Our license identifiers in licenses.py are not standardized and incompatible with other datasets. I would suggest using the ScanCode LicenseDB as our reference and rely on SPDX as persistent identifiers. It is the most extensive collection of Open Source licenses out there, is used by the Stack v2 and offers the ready-to-use Python library scancode-toolkit.

We would not need to import all of scancode-toolkit, just the licensedcode module. Here's a usage example: https://github.com/nexB/scancode-toolkit/blob/4f49985c26b6b8f951f116dfa3fe39ce27bd4ce8/etc/scripts/licenses/synclic.py.

Essentially we would just need to add scancode-toolkit to our requirements.txt and two lines to our licenses.py:

from licensedcode.cache import get_licenses_by_spdx_key
SPDX_LICENSES = get_licenses_by_spdx_key()

The License class from the licensedcode module contains the ScanCode identifier, the SPDX identifier, the license URL, a link to the ScanCode LicenseDB, a short and a long name, the actual license text and very importantly a categorization into "Public Domain", "Permissive", "Copyleft", etc. which could be very useful for us.
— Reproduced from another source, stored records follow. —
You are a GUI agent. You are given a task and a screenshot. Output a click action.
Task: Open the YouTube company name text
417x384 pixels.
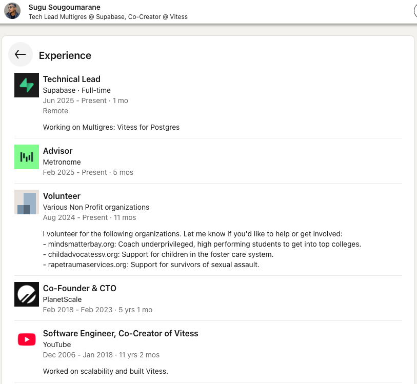(57, 345)
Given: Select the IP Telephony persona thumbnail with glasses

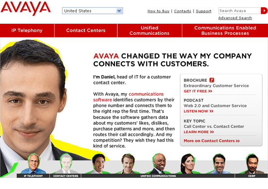Looking at the screenshot, I should 34,164.
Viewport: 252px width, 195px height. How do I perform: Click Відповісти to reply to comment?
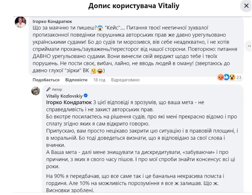pos(76,80)
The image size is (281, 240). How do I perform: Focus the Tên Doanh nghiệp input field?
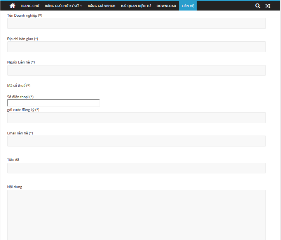[x=136, y=23]
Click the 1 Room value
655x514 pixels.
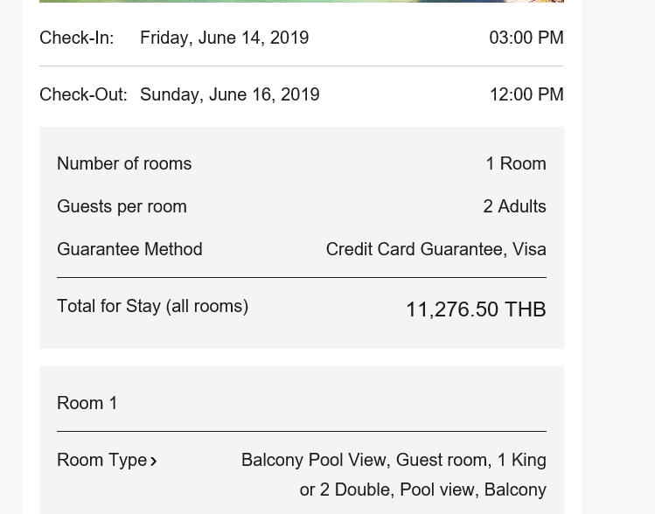point(516,163)
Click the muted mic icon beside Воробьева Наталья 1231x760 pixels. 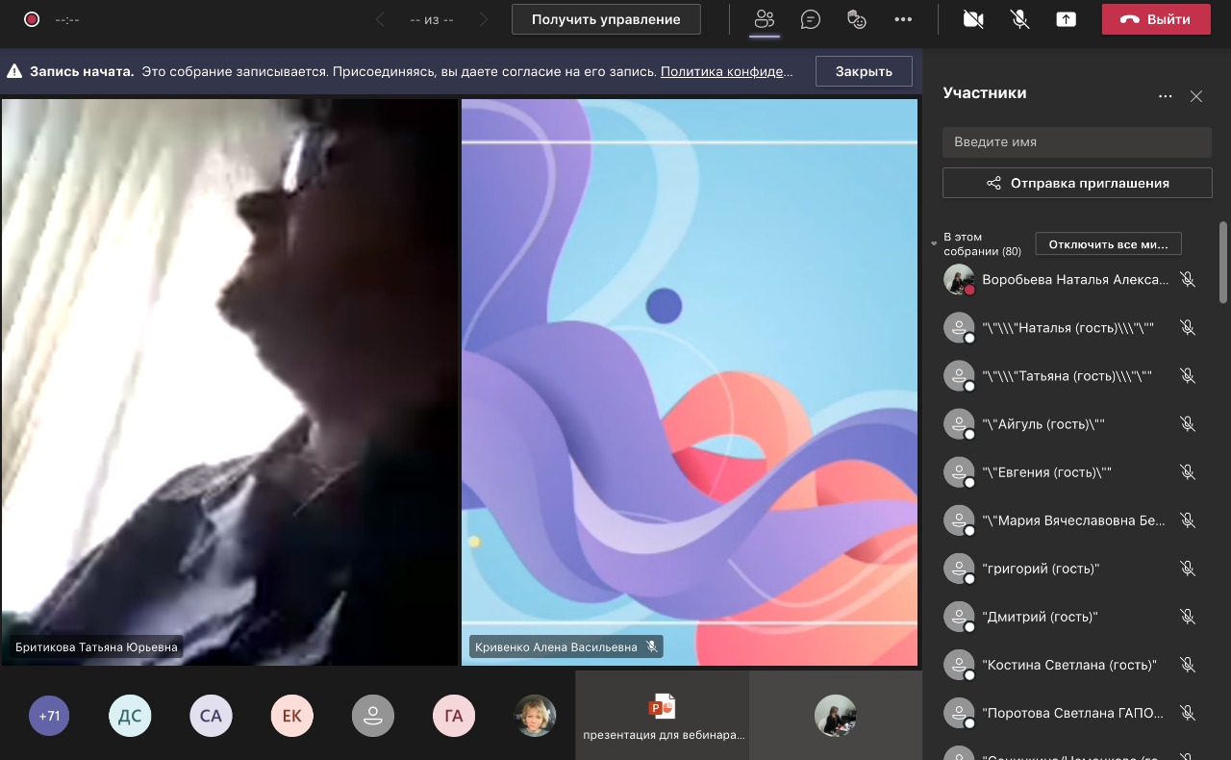(x=1188, y=280)
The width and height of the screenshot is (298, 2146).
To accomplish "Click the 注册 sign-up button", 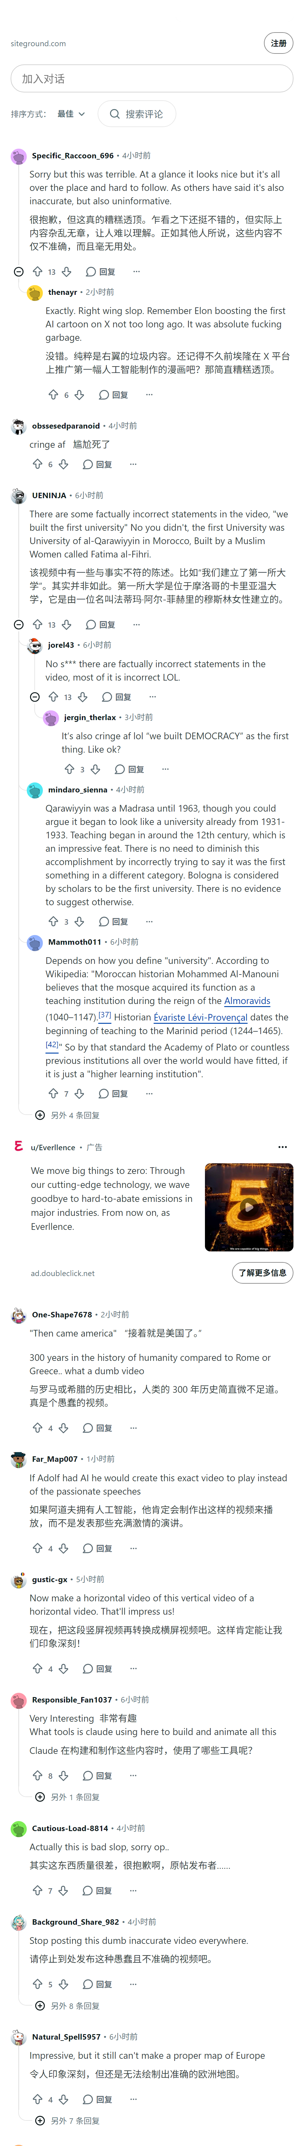I will (279, 43).
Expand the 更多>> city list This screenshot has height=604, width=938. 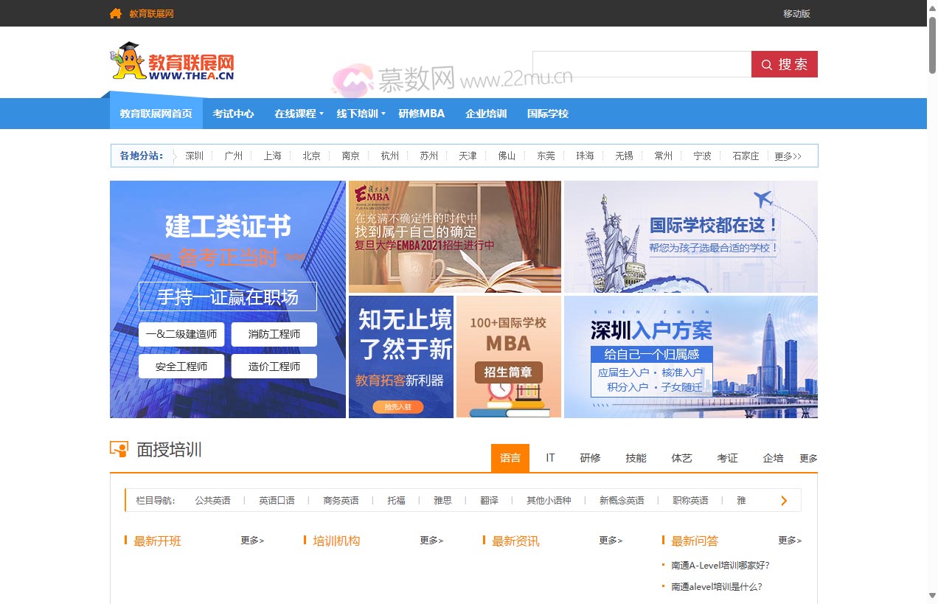point(786,156)
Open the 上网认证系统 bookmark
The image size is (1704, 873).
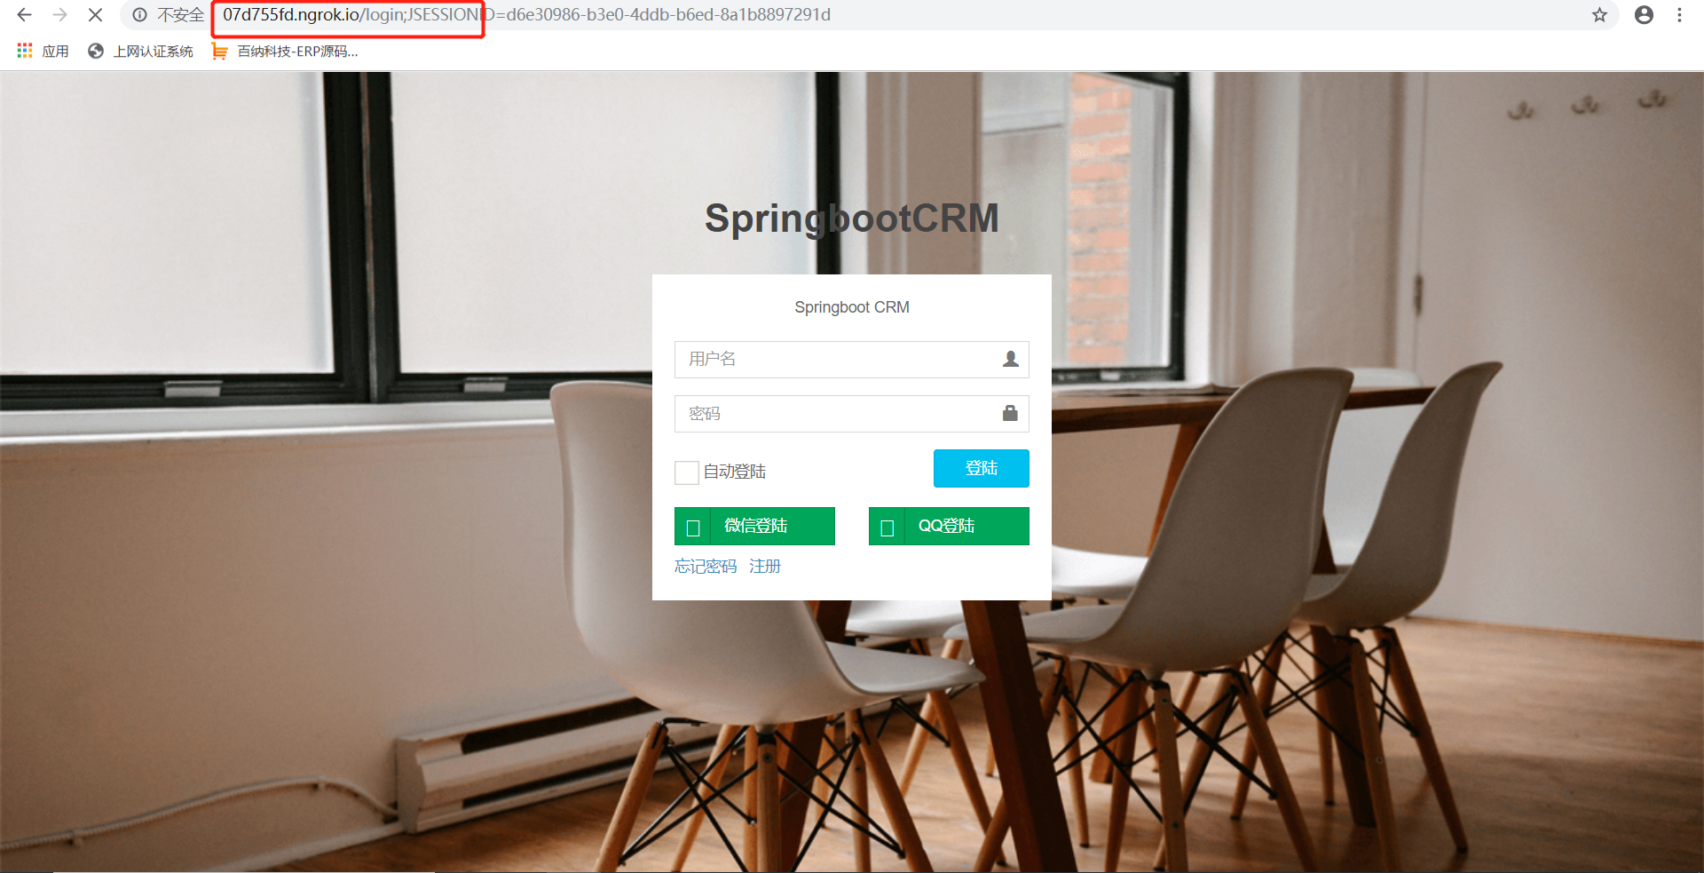click(x=140, y=52)
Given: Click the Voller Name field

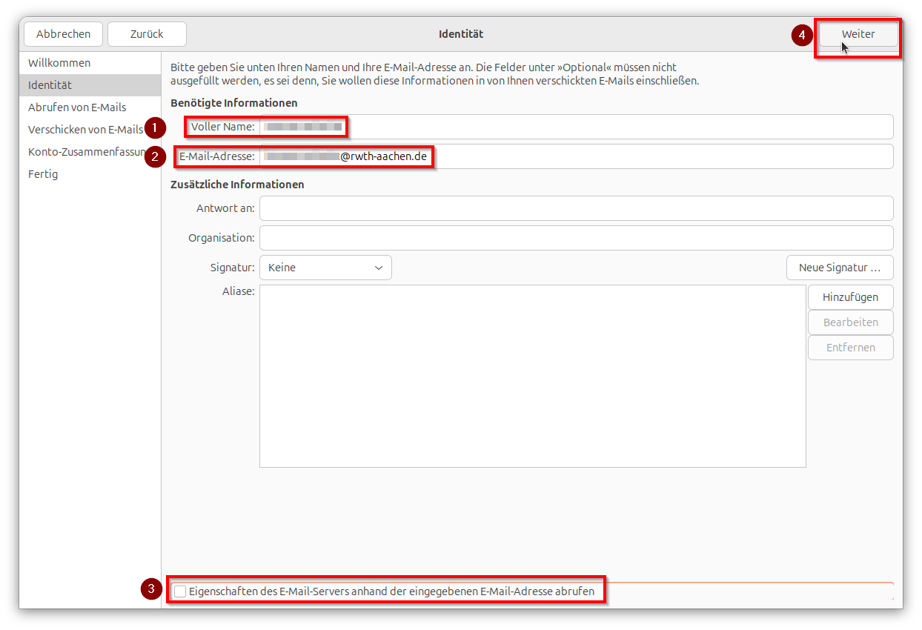Looking at the screenshot, I should tap(519, 127).
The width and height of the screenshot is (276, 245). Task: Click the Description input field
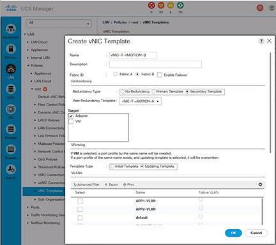point(155,64)
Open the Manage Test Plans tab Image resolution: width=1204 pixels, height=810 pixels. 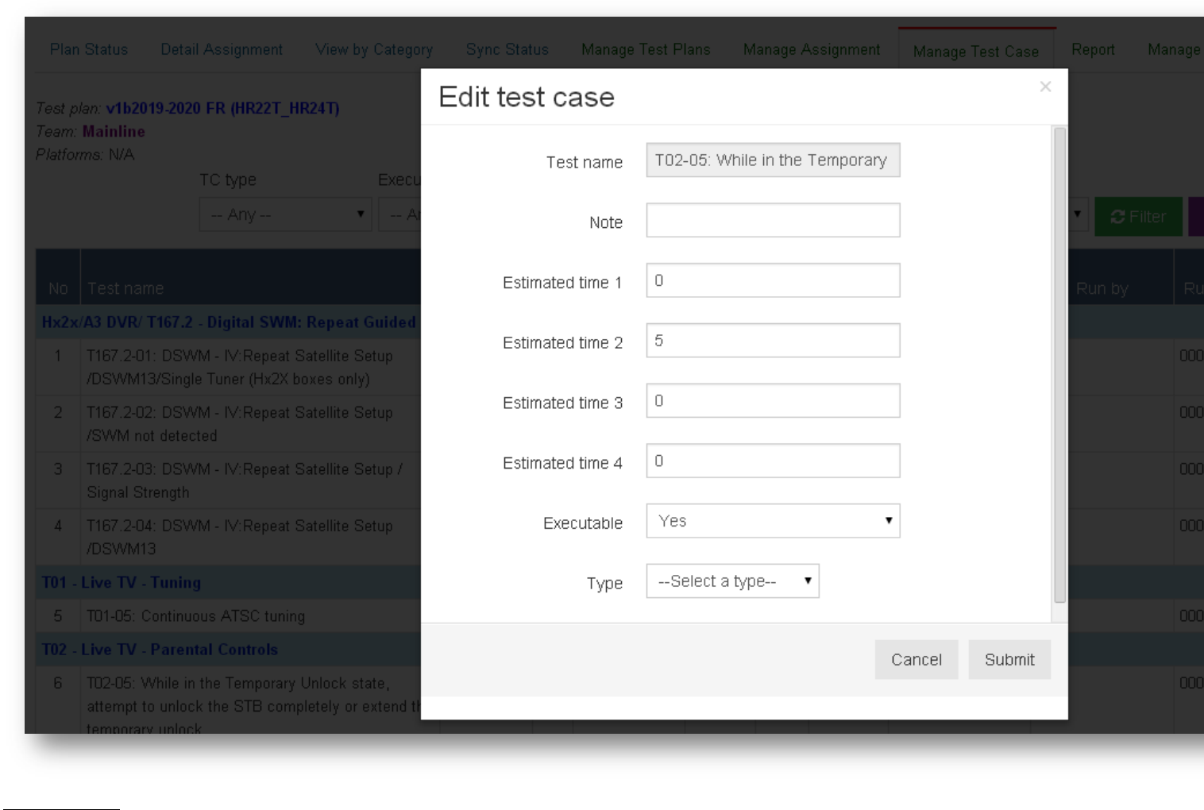click(646, 49)
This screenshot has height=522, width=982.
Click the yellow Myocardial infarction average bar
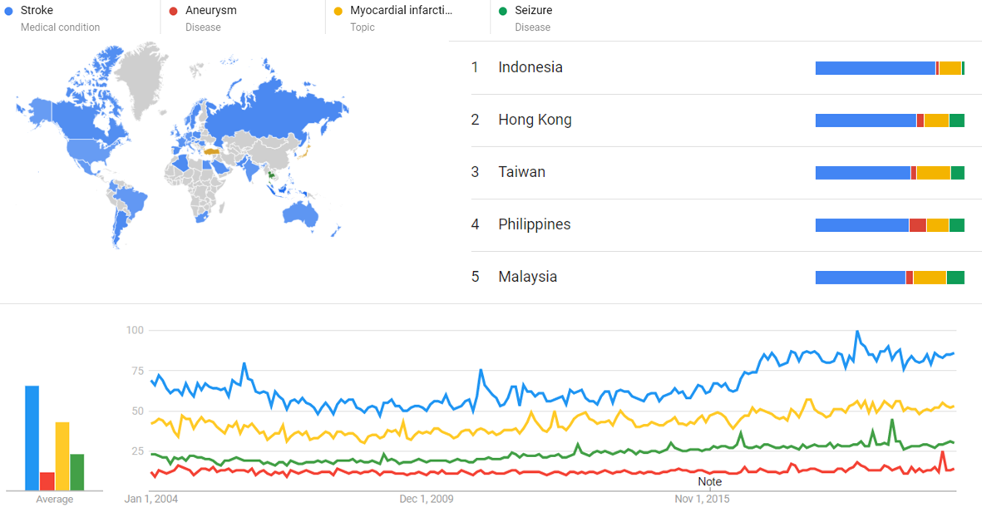click(x=62, y=456)
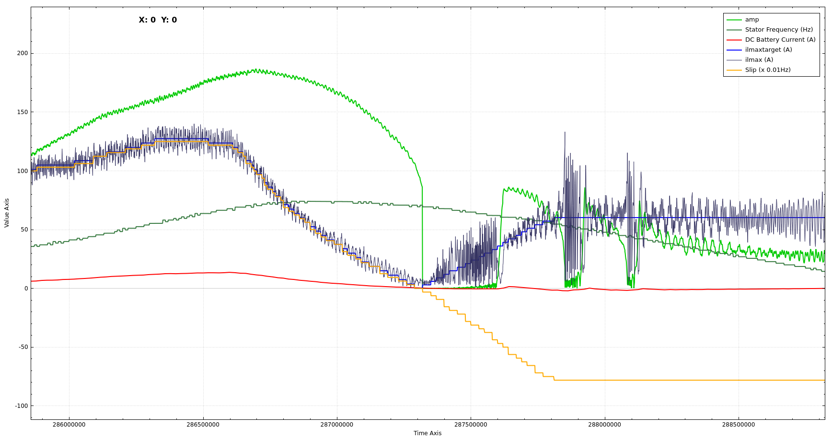Select the DC Battery Current (A) legend text
Screen dimensions: 832x440
pos(780,40)
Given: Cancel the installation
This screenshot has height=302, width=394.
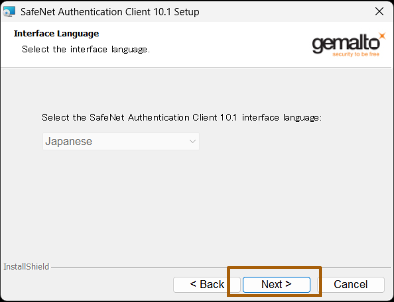Looking at the screenshot, I should point(351,284).
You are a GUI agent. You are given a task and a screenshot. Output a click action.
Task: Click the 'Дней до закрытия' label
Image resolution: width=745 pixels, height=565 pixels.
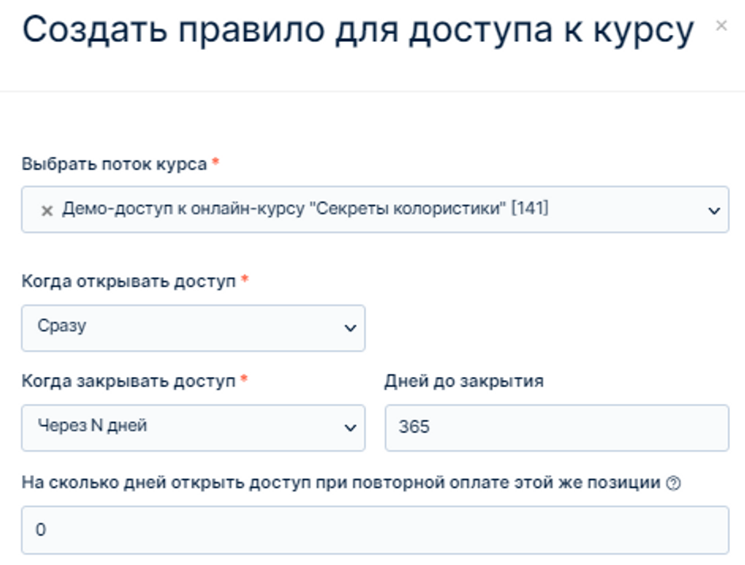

I would encourage us to identify all licenses in our sources using the scancode-toolkit library, regardless of whether we want to include the datasets in the end or not. In addition we could create a new allow-list of licenses as a subset of the ScanCode License DB. To ensure backwards compatibility, we could additionally re-assign our current hard-coded license identifiers with the short name of the license and simultaneously deprecate their use, i.e.:

CC_BY_SA_2_5 = SPDX_LICENSES["cc-by-sa-2.5"].name

[craffel]

On a quick skim I think all of our allowed licenses are in the DB, so I agree, this would be nice to do.